Exercise objective >>
Print the items below word for word, starting at the very first line and stopping after the line that contains "at that location.". Leave the pictures out of your answer.

## Begin

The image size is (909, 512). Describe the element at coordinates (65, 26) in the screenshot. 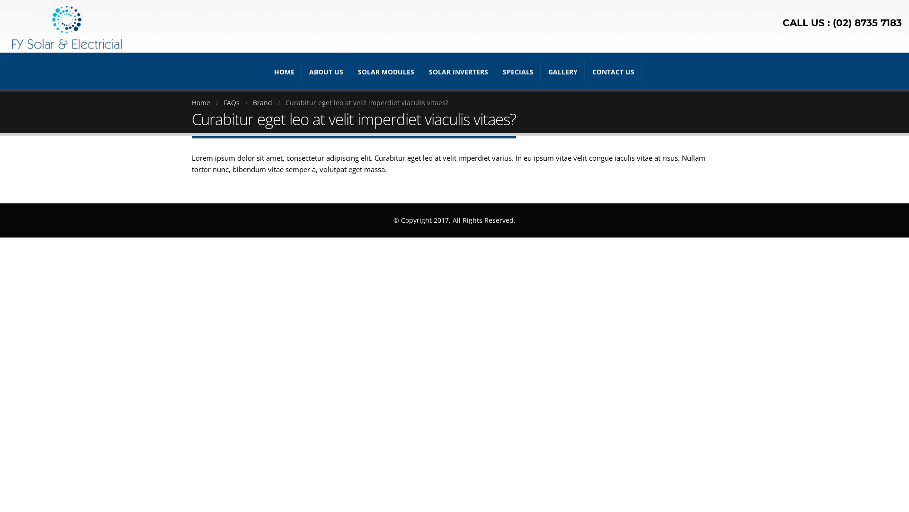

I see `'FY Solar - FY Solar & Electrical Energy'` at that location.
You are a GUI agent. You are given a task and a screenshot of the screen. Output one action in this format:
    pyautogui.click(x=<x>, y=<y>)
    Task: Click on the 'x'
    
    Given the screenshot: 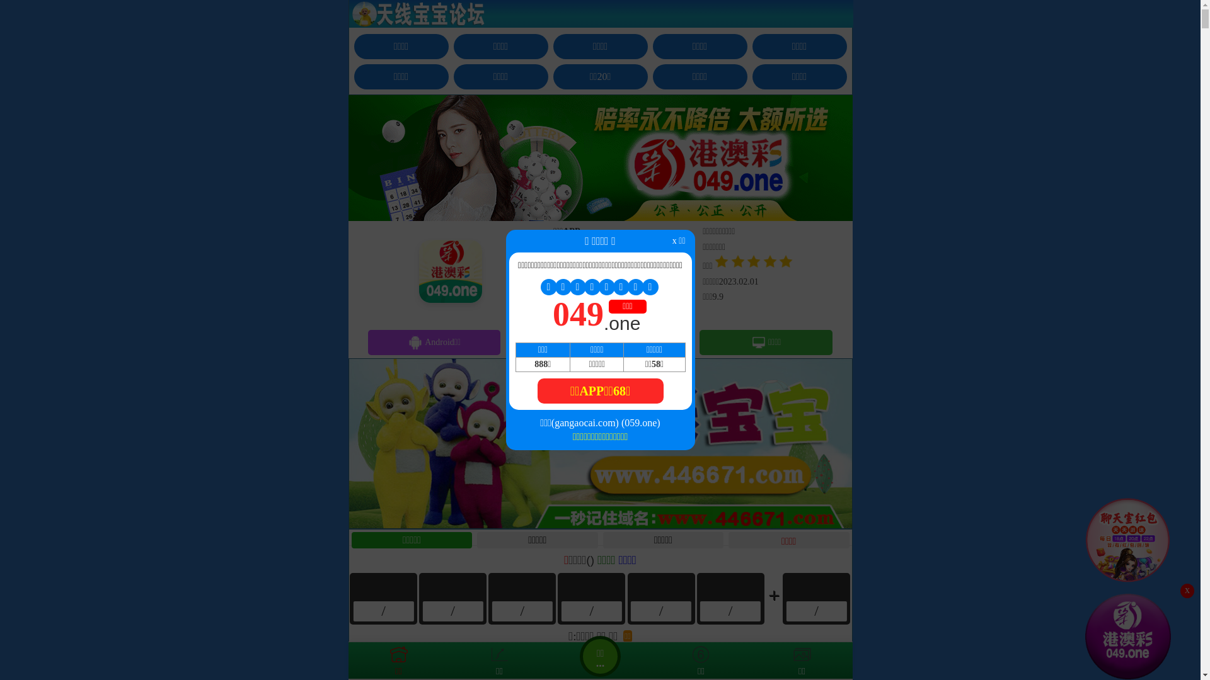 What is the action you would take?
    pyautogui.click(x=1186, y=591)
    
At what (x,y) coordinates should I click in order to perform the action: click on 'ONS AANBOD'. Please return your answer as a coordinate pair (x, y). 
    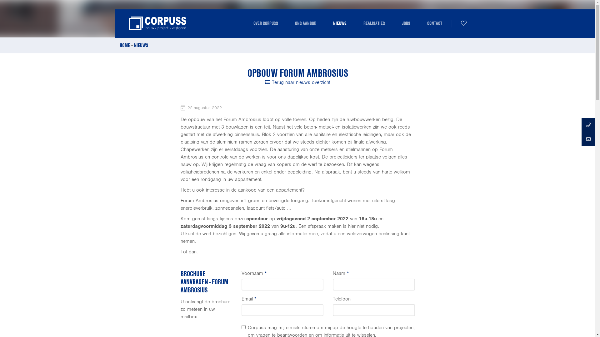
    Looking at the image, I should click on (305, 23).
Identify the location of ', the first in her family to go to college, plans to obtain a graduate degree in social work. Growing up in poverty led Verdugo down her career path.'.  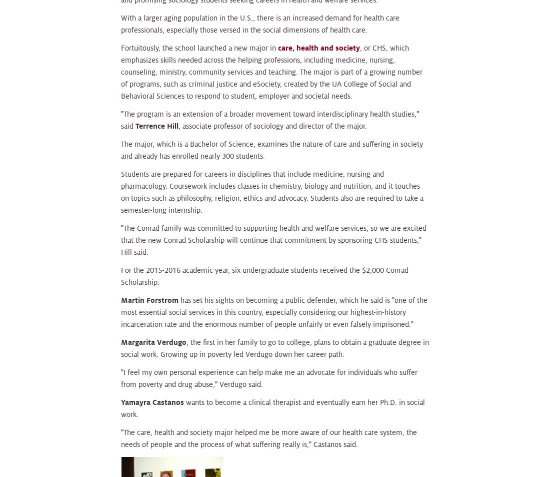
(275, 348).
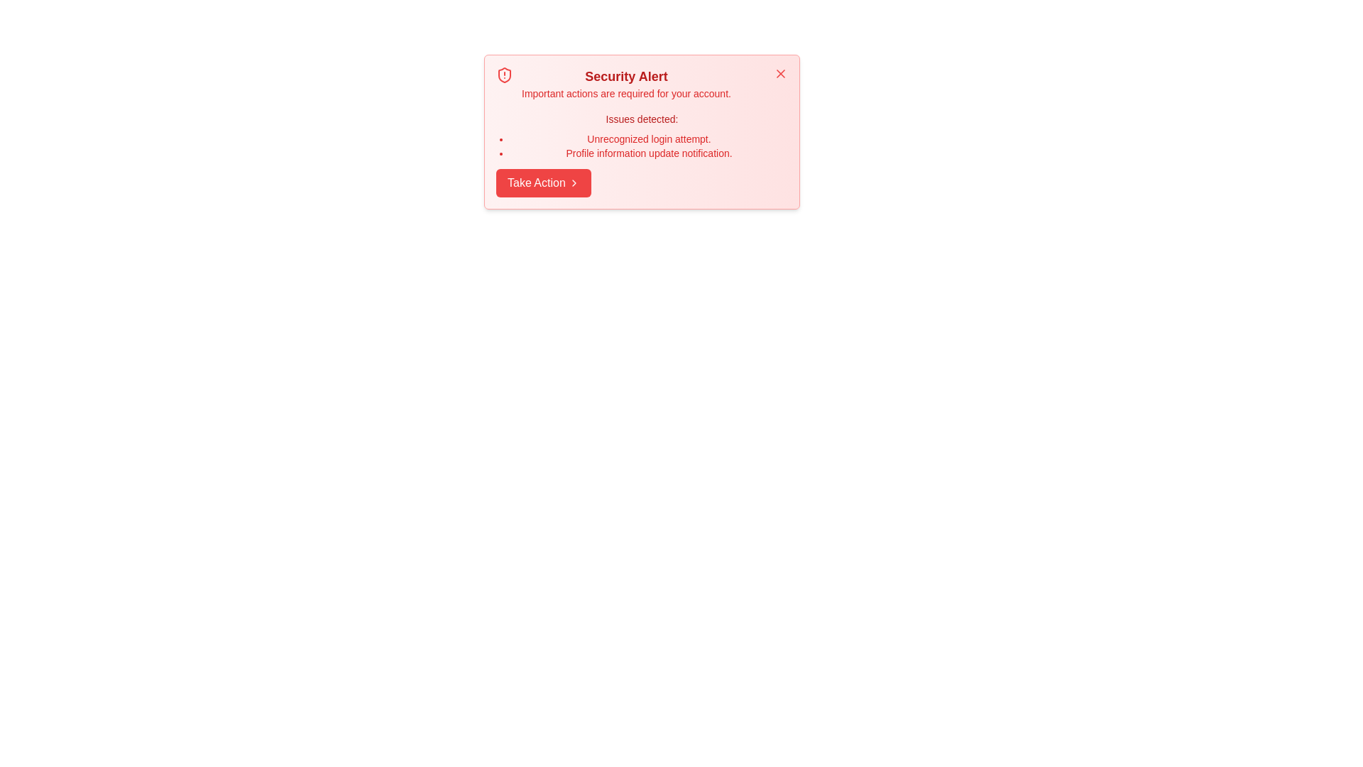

## End

Reply to the exercise >>
The image size is (909, 512). Describe the element at coordinates (65, 26) in the screenshot. 

I see `'FY Solar - FY Solar & Electrical Energy'` at that location.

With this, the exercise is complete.